Description

    John Brown's "Secret Six"

    Franklin Benjamin Sanborn Archive Pertaining to John Brown's Raid, containing three fair copies of Sanborn's letters to fellow "Secret Six" conspirator Thomas Wentworth Higginson, and Sanborn's personal copy of the U.S. Senate's bound report on the Harpers Ferry raid.

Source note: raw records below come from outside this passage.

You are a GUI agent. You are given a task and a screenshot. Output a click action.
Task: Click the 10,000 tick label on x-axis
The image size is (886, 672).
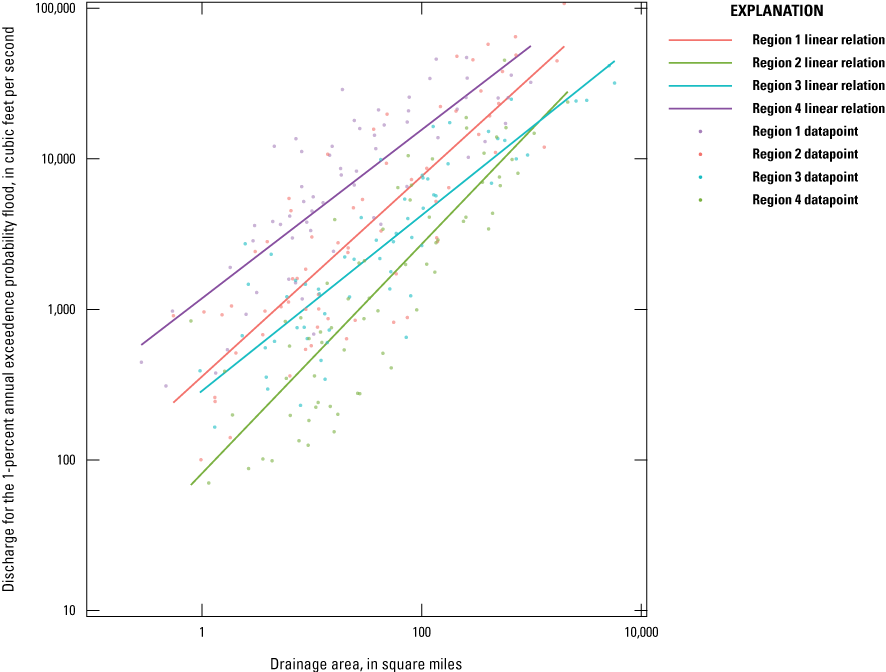coord(640,632)
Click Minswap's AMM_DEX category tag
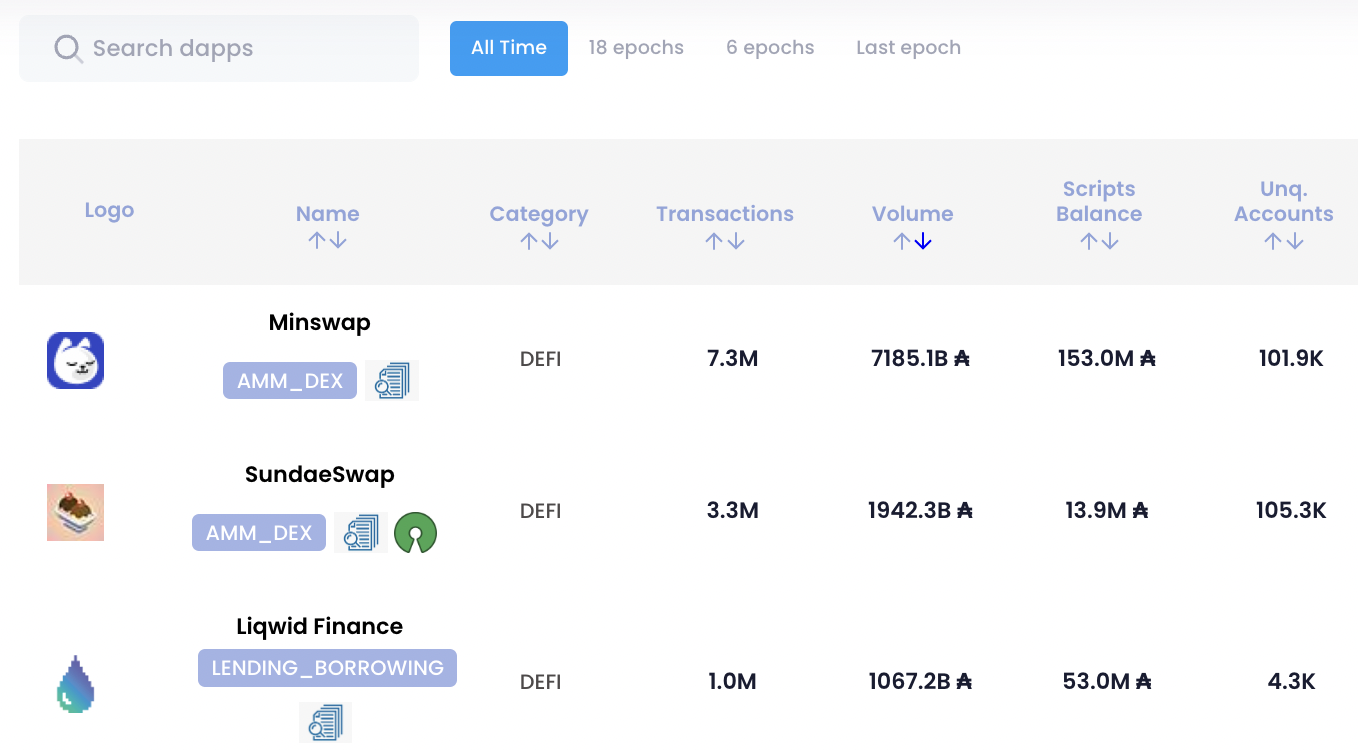 click(289, 380)
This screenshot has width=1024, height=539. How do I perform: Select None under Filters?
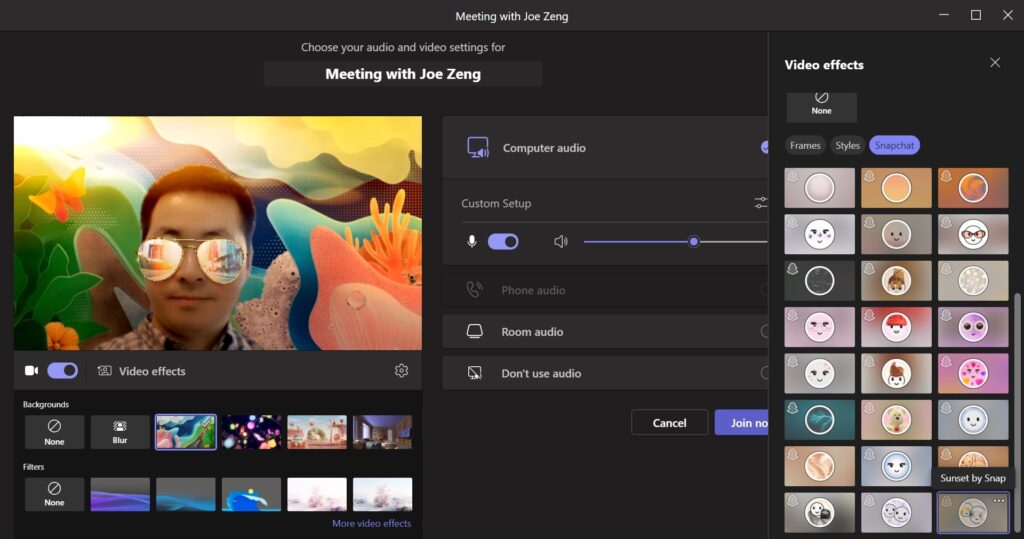tap(54, 494)

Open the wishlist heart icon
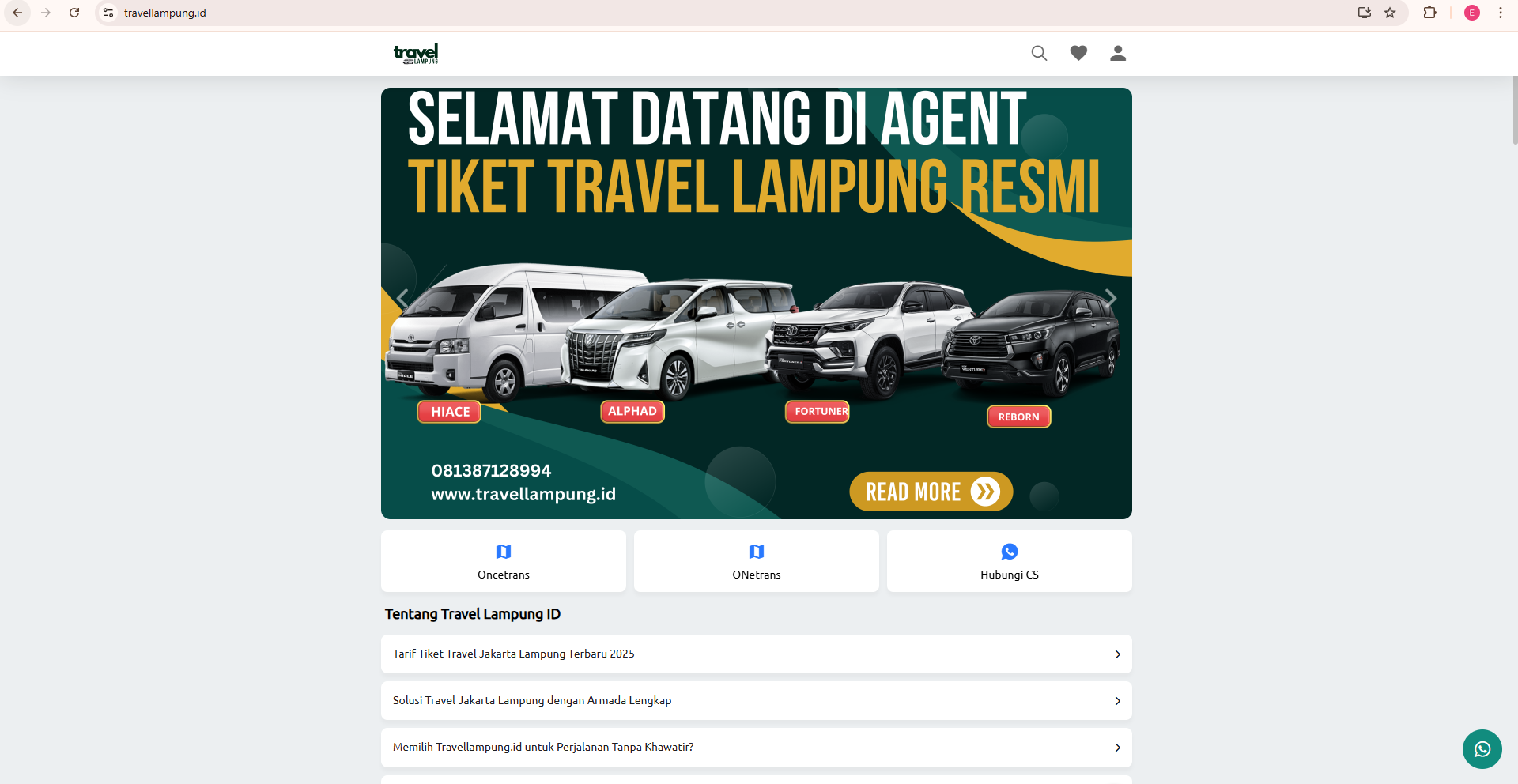1078,53
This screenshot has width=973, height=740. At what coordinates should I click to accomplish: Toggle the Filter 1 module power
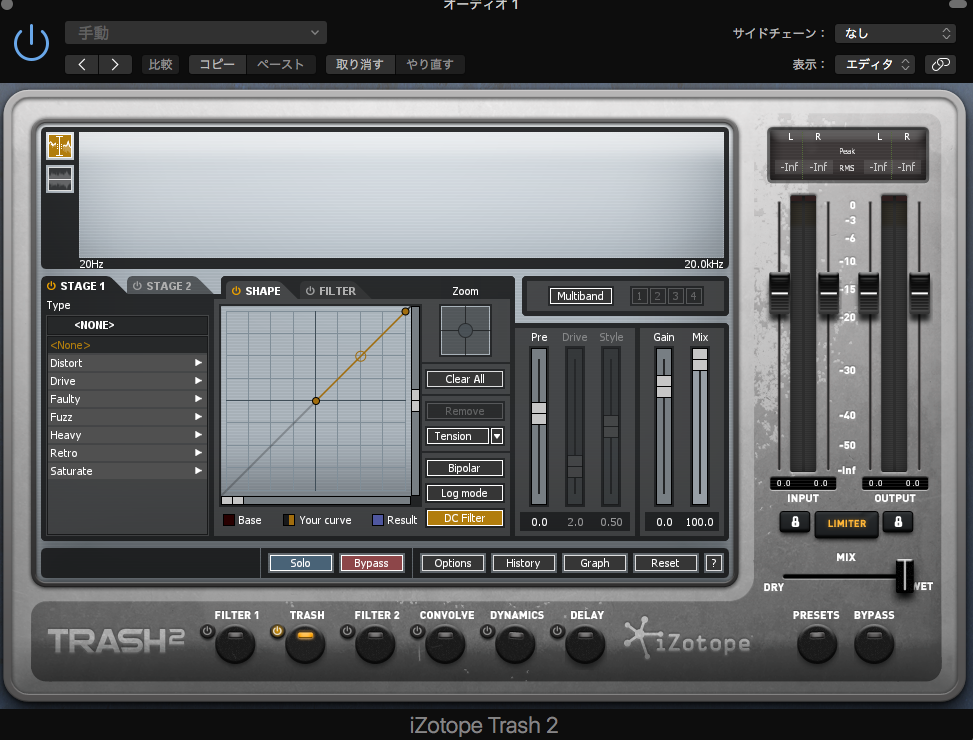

    Sanborn's first letter (3pp., 5.25" x 8.25") is dated Concord, Massachusetts, November 10, 1859:"...I have no intention of going to Canada to avoid arrest - as a criminal, nor for any cause, if I felt reasonably sure of being protected here. If I am summoned as a witness I shall refuse to attend, if then they issue a capios, and I am likely to be taken out of the State as a witness, I shall disappear rather than go...My personal safety is of little account to me, but an annoying legal process would be vexations to the last degree... I am sorry Mrs. Brown is not to see her husband and don't exactly see why she should not..." John Brown's raid at Harper's Ferry had failed on October 18, 1859. Brown's trial hurriedly began on October 27, and after a seven day trial, he was found guilty of murder, treason, and conspiracy. At the date of this letter, Brown's wife had not arrived in Washington. She would finally arrive on December 1, a day before his execution.

    Sanborn's second letter (1 page, 5.25" x 8.25") written from Worcester, Massachusetts on November 24, 1859 is brief and urgent in tone: "I have just come from Boston and go to Concord tonight. Redpath must go to Ohio - that is our only chance of rescuing Brown, and I have written him to do so..." Redpath is no doubt fellow abolitionist and journalist James Redpath. He would later write a sympathetic biography of Brown after his execution.

    The last letter (2pp, 5.25" x 8.25") dated December 25 [1859] is written two weeks after the Senate has begun investigating Brown's raid on Harper's Ferry, the final report of which is included in this lot: "...You are not allowed to withhold evidence which criminates yourself in your examination before the Senate Committee. This is an important fact; before I knew it I determined to go to Washington, now I shall not if I can help it. You are liable to a year's imprisonment and a fine of $1000, if you refuse to answer any question...I hope you burn all my letters about these things..." Light age toning, else very good condition.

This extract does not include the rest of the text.